(Excerpted text)

This robo-doc will be programmed to perform a host of doctors' duties like measuring blood pressure, helping patients who fall over, carrying out ward rounds, and even keeping older folk company.
Auckland University has opened a new joint-venture robotics laboratory with Korean scientists for the purpose.
At the opening of the laboratory in Auckland, a robot took Research, Science and Technology Minister Pete Hodgson's blood pressure.
The laboratory has been made for the purpose of adapting robot technology already developed by Korean researchers, and westernizing it so that the machines could speak and recognize English.
"We need them to be interactive with speech," stuff.co.nz quoted Auckland University senior lecturer in robotics Bruce MacDonald as saying.
The researchers also plan to conduct a study to establish whether there is a preference for robots of a particular sex or age.
MacDonald said that robot users in the West might have different expectations from those in Korea.

(End Excerpted text)
(Data)

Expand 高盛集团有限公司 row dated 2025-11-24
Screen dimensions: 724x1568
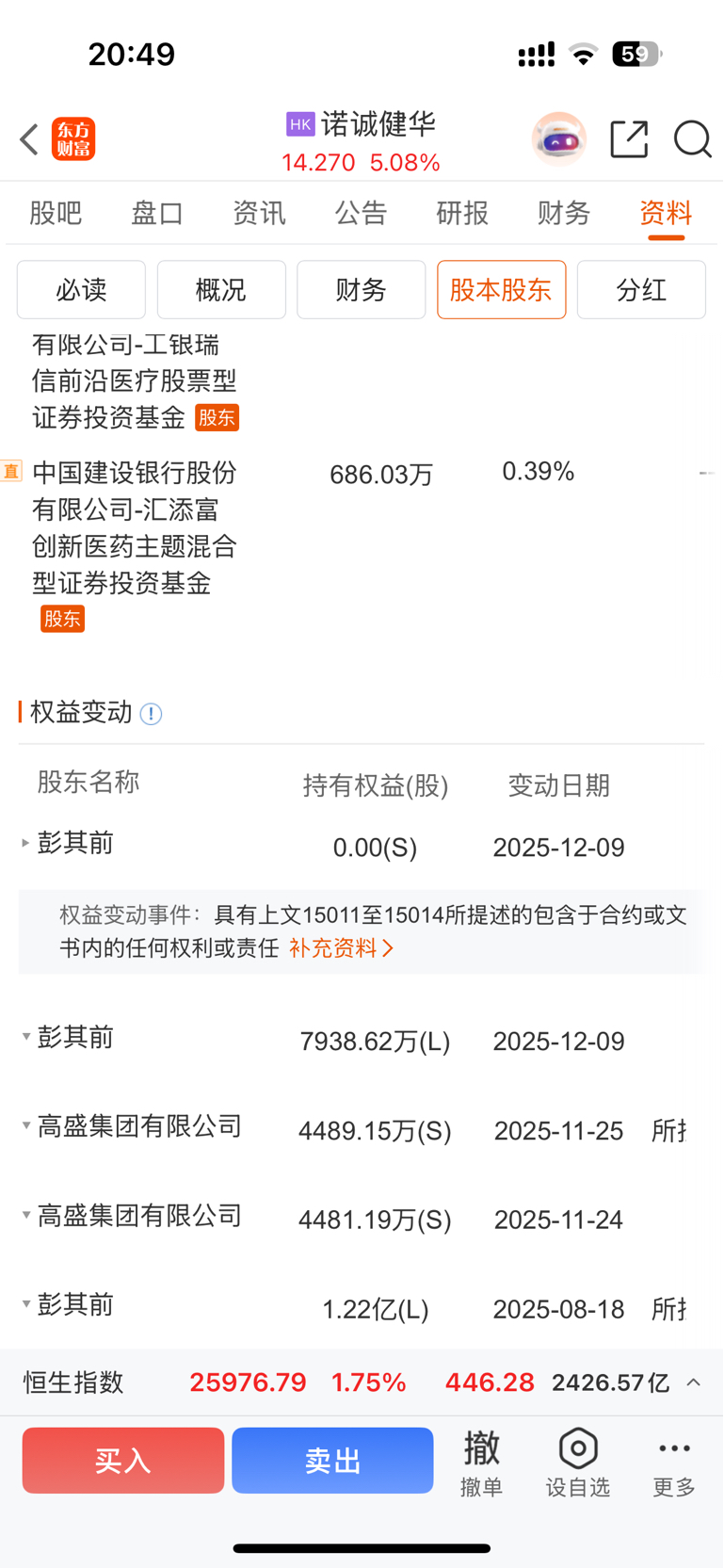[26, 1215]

(End Data)

**Problem to work on:** Carry on the article about Auckland University's robot doctor, starting after its last sentence. The data above come from a separate, unrelated source.

**Output:**
"It's also about making the way they behave to be suitable for a Western environment. It's not just language, it's also what they say and how they say it," he said.
The laboratory will customize the existing technology developed by Korea's Electronics and Telecommunications Research Unit to enable robots to take over more menial, repetitive tasks done by healthcare workers.
MacDonald said the New Zealanders would focus on developing a robot "platform" for Kiwi companies, so they could get into export markets for care of the elderly.
Different prototypes would be tried out with elderly people, and the first robotic devices may be available in three years.